I'm 65 and too busy working.  Can you imagine teaching 27 classes a week in yoga and one tango lesson to my best friend?  By Friday I can't walk or talk.  Don't get me wrong.  I absolutely love teaching yoga and meditation.  In fact, I'm taking a seminar in Kundilini yoga tomorow for 4 hours at UCLA through the Mindfulness Center.  It's all very wonderful every day, but the physical toll on my body worries me.  Someone said to me, "That's why you're in such good shape," and I responded, "It's overrated."  
More angst this week with my old lover returning and the same pattern materializing.  I finally got up on Friday morning and wrote the email of all emails to him about how I see our relationship developing if he would just get out of his mother complex long enough to listen to his heart and stop running away.  
Which leads me to ask:  Do people really change?  Do men change?  I was talking to my ladies in recovery (from drugs and alcohol) in their meditation class  on Thursday and I posed the question to them.  Well, they are in recovery and, of course, they feel people can change.  They are changing, for God sake!  But these are women - nurturing, open, compassionate women and in this moment of their lives fully conscious for the first time in decades.  But can men change?  Can we change the strips of a zebra?  I do not know.  I will let you know if there is a man that can change when I find one.

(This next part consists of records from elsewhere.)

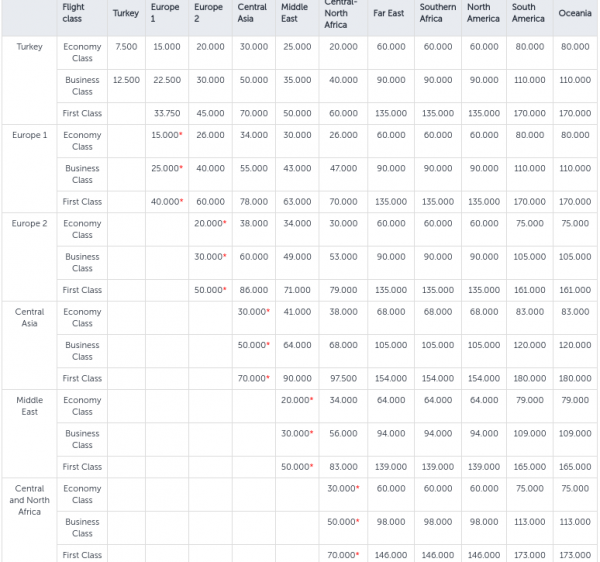Click the Central Asia row label

[29, 317]
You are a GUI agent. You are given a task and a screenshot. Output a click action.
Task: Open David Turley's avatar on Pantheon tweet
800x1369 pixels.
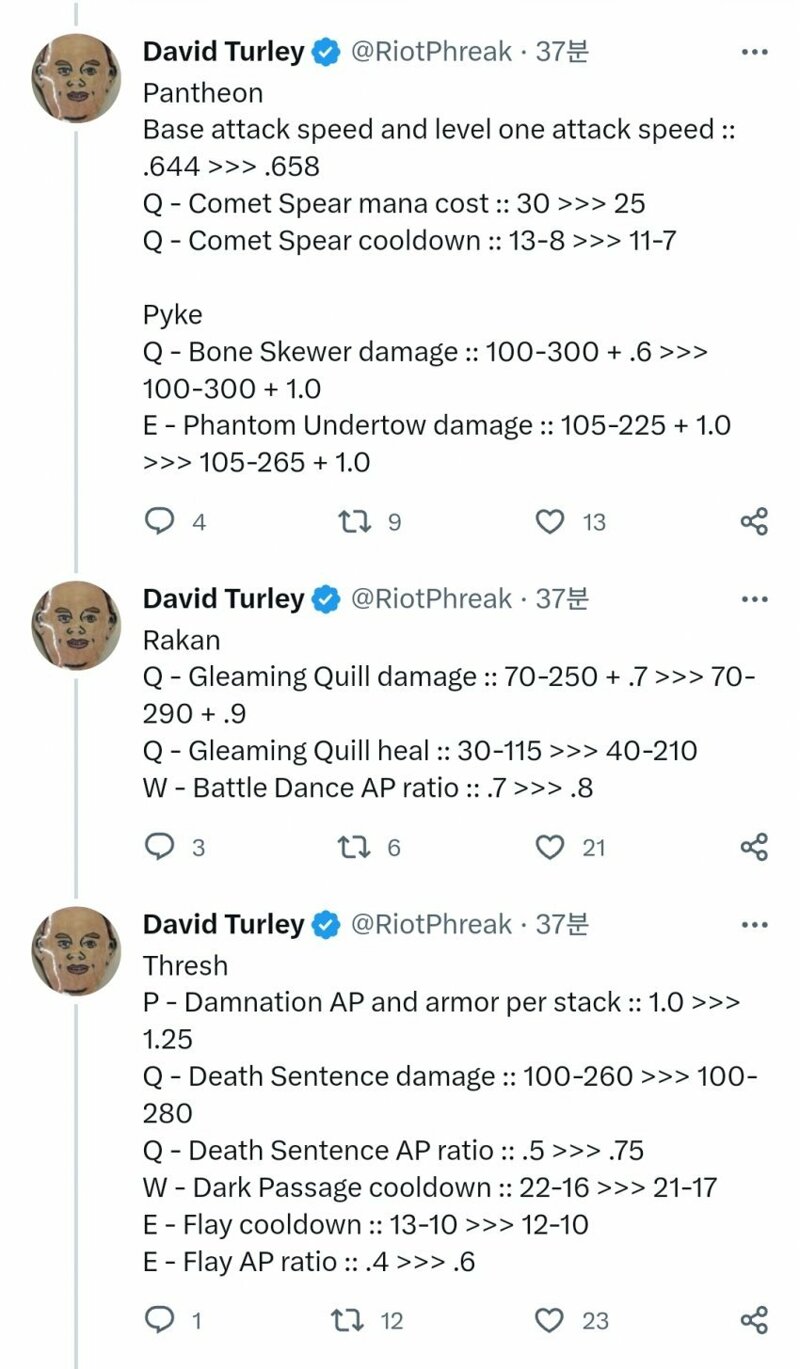click(76, 79)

I'm closer to publishing my book, SO YOU'RE 60, GET OVER IT:  CONFESSIONS OF A BEATNIK/BOOMER.  I have 2 agents to hear from and one publisher and my contract with another publisher and then I'll move forward.  I'm feeling low on energy right about now.  It's the lull before the storm.  I need patience.  That's why I meditate 4 times and day.

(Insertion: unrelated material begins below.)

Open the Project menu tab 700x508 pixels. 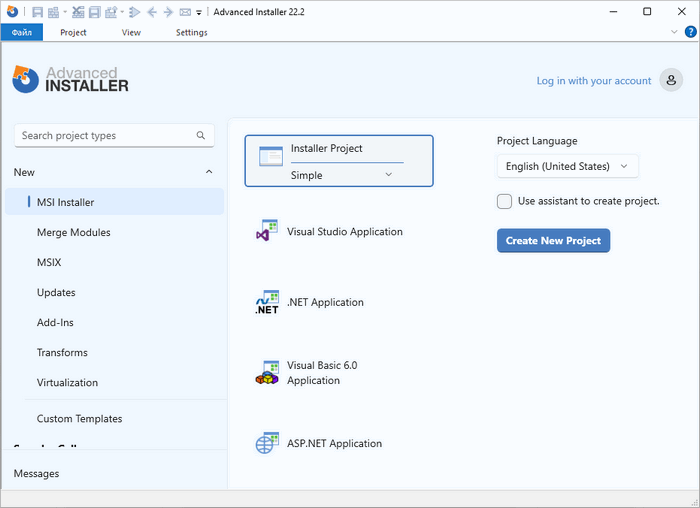[x=73, y=32]
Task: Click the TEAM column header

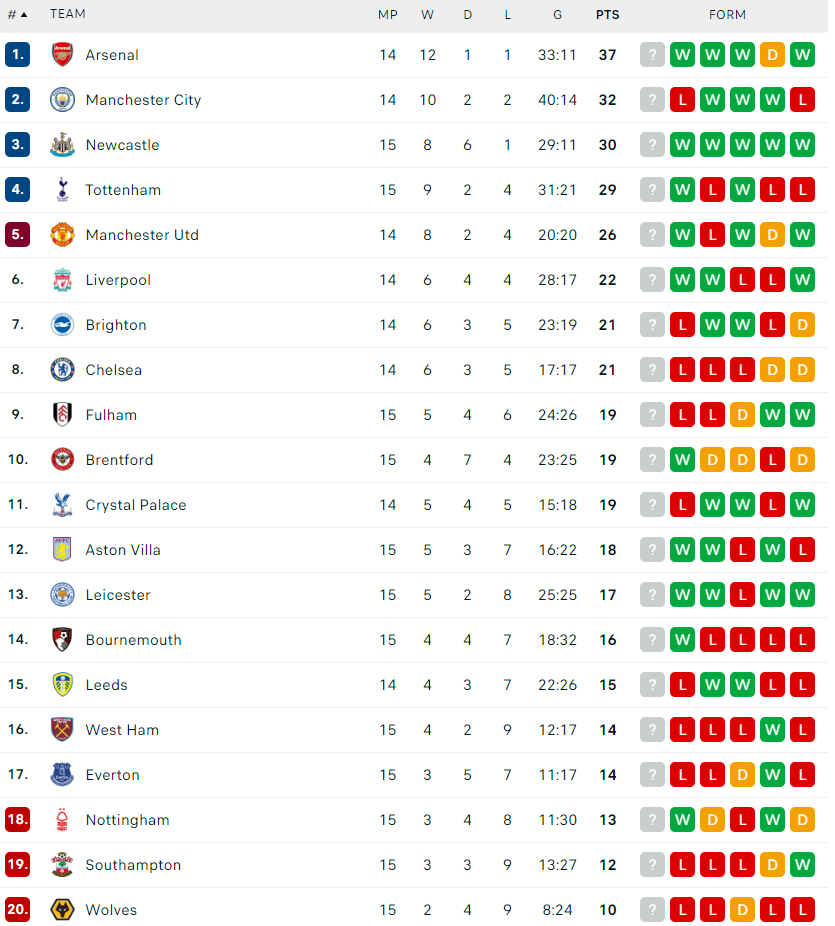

My iPod shorted out this week.  On Monday, no less, with the entire week ahead.  I play music in all my classes.  My iPod is my life!!!   It had 80 GB and they don't make those anymore.  I got a nano iPod with 8 GB and it isn't enough to hold all my favorite music.  
I'm off to see the new Chinese gardens and the Chinese art exhibit at the Huntington Museum in Pasadena with one of my male best friends.  Andrew will help me load my 8 GB iPod.  Really, men can be great in other ways.  They really don't have to change.  I wouldn't want Andrew to change a hair on his head.